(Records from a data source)
========

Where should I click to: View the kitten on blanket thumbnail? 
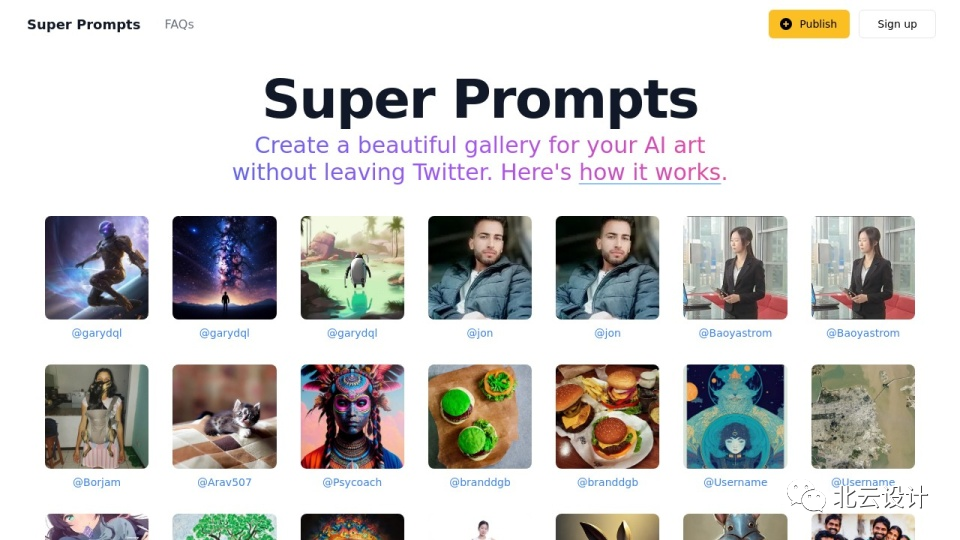click(x=224, y=416)
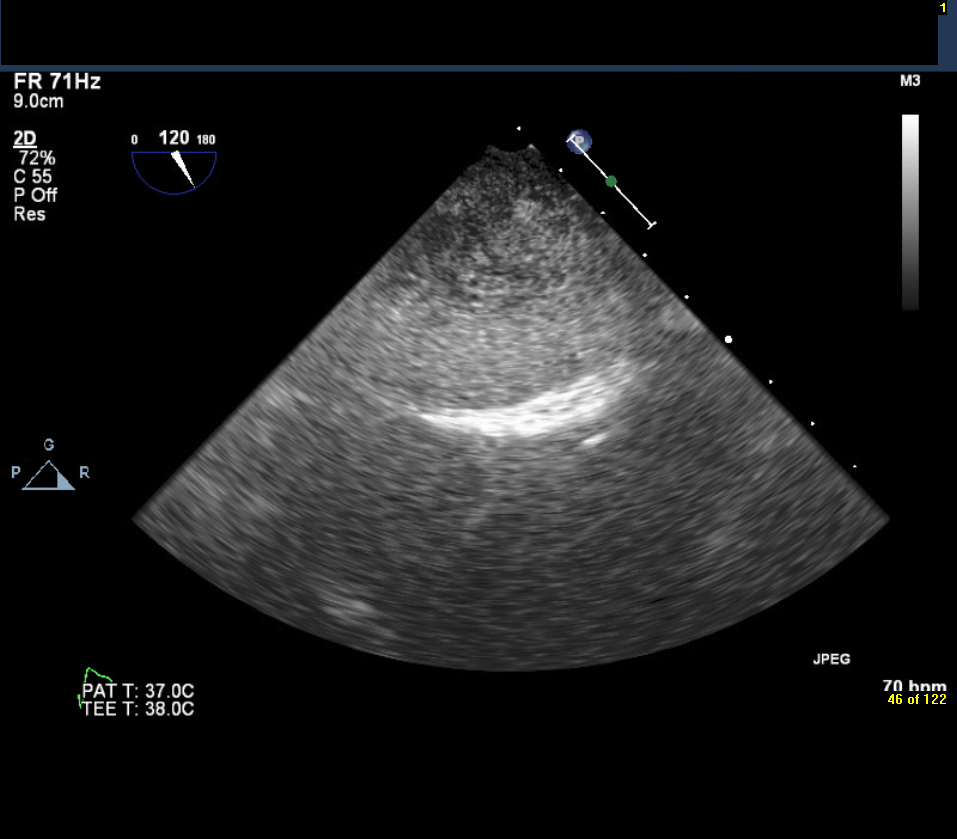
Task: Select the underlined 2D mode label
Action: point(25,139)
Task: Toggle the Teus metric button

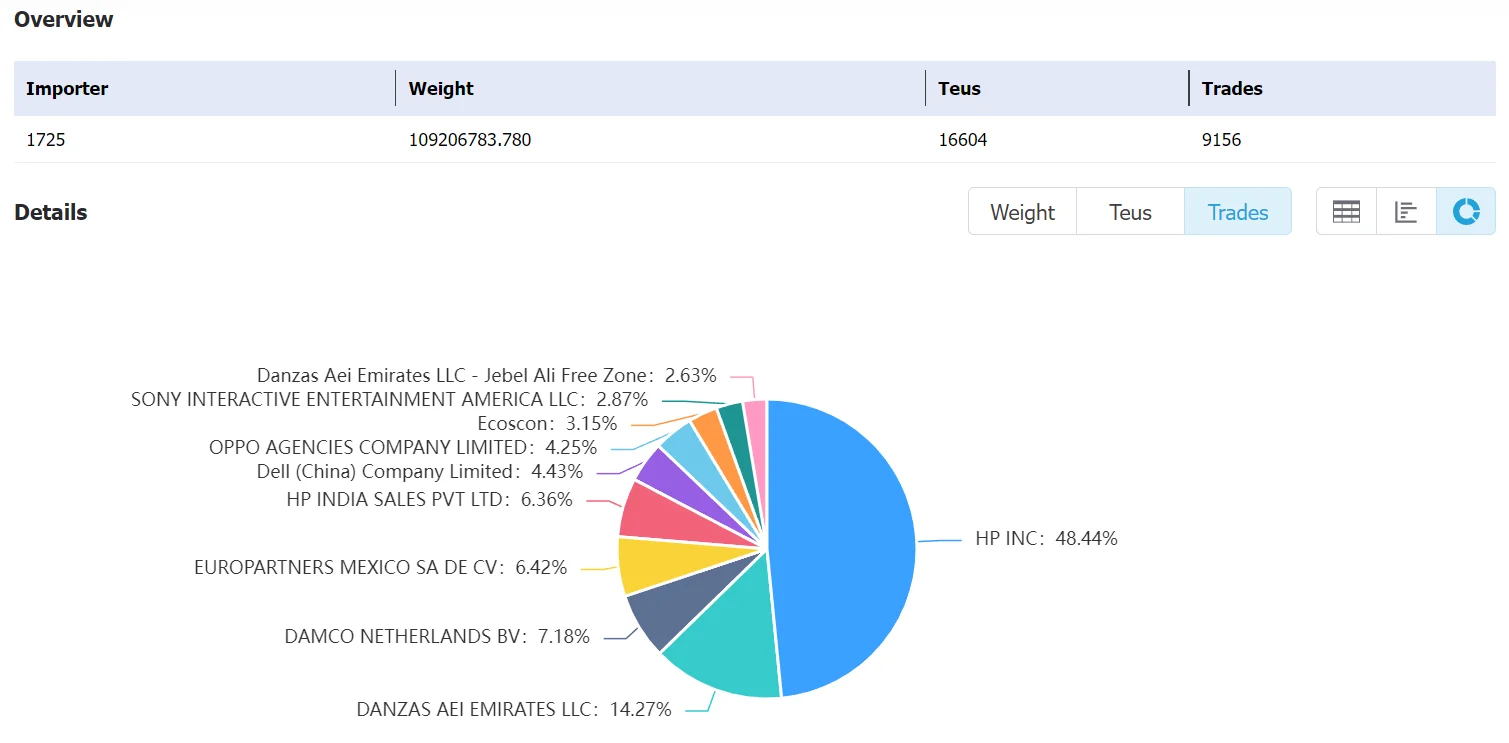Action: (1130, 212)
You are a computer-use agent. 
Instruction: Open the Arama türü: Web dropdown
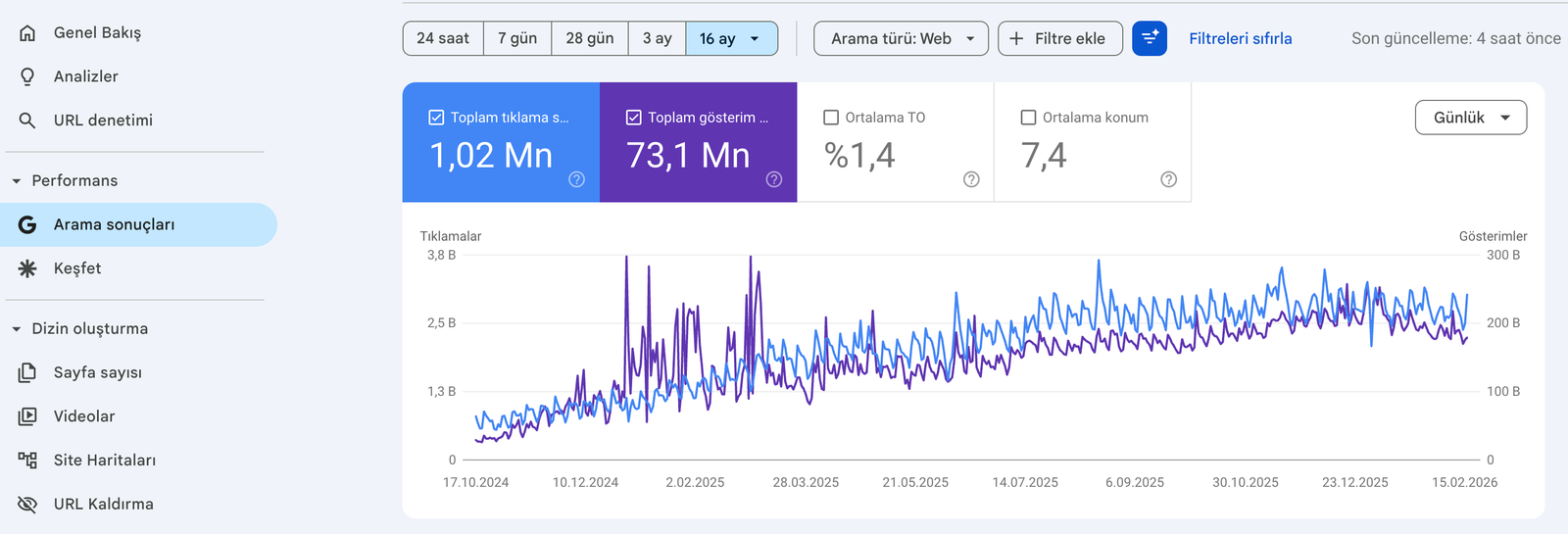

========

**PROBLEM REQUIREMENTS:** Please output the records exactly, leaving the pictures out.

**EXERCISE RESULT:**
Where should I click to: View the kitten on blanket thumbnail? 
click(x=224, y=416)
Task: Select the underlined 2D mode label
Action: point(25,139)
Task: Toggle the Teus metric button

Action: (1130, 212)
You are a computer-use agent. 
Instruction: Open the Arama türü: Web dropdown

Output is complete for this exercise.